Greater Manchester Pension Fund (GMPF) has committed to providing a loan of £31.3 million to developer Placefirst for two build-to-rent (BTR) schemes in Bolton and Halifax town centres.
The £31.3 million loan will be divided between the two projects. The Bolton initiative will receive £22.6 million, facilitating the creation of 167 one and two-bedroom units on a 1.1-hectare brownfield site. This location will also include approximately 5,000 square feet of commercial space, communal green areas, and a new public square.
In Halifax, the transformation of a former multi-storey car park into 122 one and two-bedroom units is being supported by an £8.75 million loan. This development will also feature communal recreational spaces for residents. Both projects aim to provide high-quality, affordable rental housing in priority regeneration areas, thus stimulating investment in their respective town centres.
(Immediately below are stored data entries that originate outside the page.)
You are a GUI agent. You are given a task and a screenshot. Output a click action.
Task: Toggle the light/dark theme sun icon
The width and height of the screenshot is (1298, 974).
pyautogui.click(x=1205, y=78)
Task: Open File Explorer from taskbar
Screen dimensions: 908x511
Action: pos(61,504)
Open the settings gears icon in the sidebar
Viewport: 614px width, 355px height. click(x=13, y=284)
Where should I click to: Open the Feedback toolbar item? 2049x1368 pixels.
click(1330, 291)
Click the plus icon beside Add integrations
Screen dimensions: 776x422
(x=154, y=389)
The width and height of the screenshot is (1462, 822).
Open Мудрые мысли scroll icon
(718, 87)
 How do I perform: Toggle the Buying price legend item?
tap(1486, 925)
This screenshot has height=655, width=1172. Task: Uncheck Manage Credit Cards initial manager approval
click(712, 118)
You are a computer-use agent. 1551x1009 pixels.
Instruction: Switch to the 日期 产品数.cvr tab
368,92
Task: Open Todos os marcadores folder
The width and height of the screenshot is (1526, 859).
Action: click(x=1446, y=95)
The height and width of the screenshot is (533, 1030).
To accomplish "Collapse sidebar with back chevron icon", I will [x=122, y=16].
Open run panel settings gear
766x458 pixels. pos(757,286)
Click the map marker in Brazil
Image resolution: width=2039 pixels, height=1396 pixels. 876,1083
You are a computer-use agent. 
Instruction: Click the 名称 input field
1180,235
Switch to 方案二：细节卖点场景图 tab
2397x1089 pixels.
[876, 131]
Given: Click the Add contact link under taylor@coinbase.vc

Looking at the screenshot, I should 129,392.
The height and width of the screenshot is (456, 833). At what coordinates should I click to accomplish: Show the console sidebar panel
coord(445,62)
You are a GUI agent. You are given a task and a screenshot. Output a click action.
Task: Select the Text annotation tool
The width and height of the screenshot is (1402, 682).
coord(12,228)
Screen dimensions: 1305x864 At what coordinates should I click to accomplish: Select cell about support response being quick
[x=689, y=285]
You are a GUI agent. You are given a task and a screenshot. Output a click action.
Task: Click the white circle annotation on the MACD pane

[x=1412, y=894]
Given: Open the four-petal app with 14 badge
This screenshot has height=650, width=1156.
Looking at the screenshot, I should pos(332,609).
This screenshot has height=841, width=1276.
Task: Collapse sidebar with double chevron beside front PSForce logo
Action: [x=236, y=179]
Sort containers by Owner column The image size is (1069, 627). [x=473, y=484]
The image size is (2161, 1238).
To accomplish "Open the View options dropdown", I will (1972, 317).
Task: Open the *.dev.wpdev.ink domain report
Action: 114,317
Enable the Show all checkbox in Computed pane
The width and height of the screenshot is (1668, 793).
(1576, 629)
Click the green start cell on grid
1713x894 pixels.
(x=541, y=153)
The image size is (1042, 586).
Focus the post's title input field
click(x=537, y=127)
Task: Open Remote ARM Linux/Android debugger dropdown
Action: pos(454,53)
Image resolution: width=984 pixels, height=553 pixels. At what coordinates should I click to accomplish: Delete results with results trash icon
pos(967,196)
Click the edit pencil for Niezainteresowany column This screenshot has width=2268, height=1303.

The developments embody a commitment to sustainability, as each project will be all-electric, partially powered by photovoltaic panels and air source heat pumps. The housing units will also include cycle and electric vehicle parking spaces and meet a minimum EPC B rating. The enhancements are designed to elevate the living standards in these areas significantly.
Cllr Ged Cooney, Chair of GMPF and leader of Tameside Council, expressed the importance of the investment: “As a leader of a Council as well as a chair of a pension fund I know the depth of the housing crisis in which we find ourselves as a nation. We see it as we place record numbers of homeless children in temporary accommodation; as we grapple with waiting lists for social housing getting longer and longer; and younger residents are priced out of home ownership. That’s why we are proud to make this investment with Placefirst and support the Government’s plan to provide much needed affordable homes for hardworking families whilst delivering strong low risk returns to pay the pensions of our hardworking members.”
Will Church, Executive Director at CBRE, commented on the significance of this venture: “We deploy significant amounts of debt from our pool of capital into the North West, as recently demonstrated by these two whole loans to Placefirst. This is the second loan we have made on behalf of GMPF since securing our mandate and the first housing-led loan. This loan will contribute to the essential housing needed in the region, while adding real socio-economic benefits to Bolton and Halifax town centres. We remain interested in supporting further development across all main asset classes with loans that have appropriate risk adjusted characteristics and, crucially, which bring regeneration to the region.”
David Mawson, Chief Executive of Placefirst, highlighted the broader impact of the projects: “We’ve long been committed to addressing housing shortages by delivering much-needed high-quality rental homes in prime locations. Through these brownfield developments, Placefirst will revitalise neighbourhoods that have been bursting with potential, leaving behind well-connected homes that offer communities a new standard for rental living. As developers and operators, we are long-term partners with our residents and the communities we build in which is why we’re people-focused from design to operation. This GMPF loan is a testament to the social and economic benefits our developments have been proven to deliver for local communities. From encouraging wider investment into the area to helping communities connect, our developments offer long-standing value.”
Both schemes are already under construction and are projected to reach completion in 2025. Following completion, Placefirst will remain on site, managing all aspects of the neighbourhood with dedicated resident services managers.
The loan by GMPF to Placefirst marks a significant step towards addressing housing shortages in Bolton and Halifax. These projects promise to deliver high-quality, sustainable, and affordable homes while contributing to the socio-economic regeneration of these areas.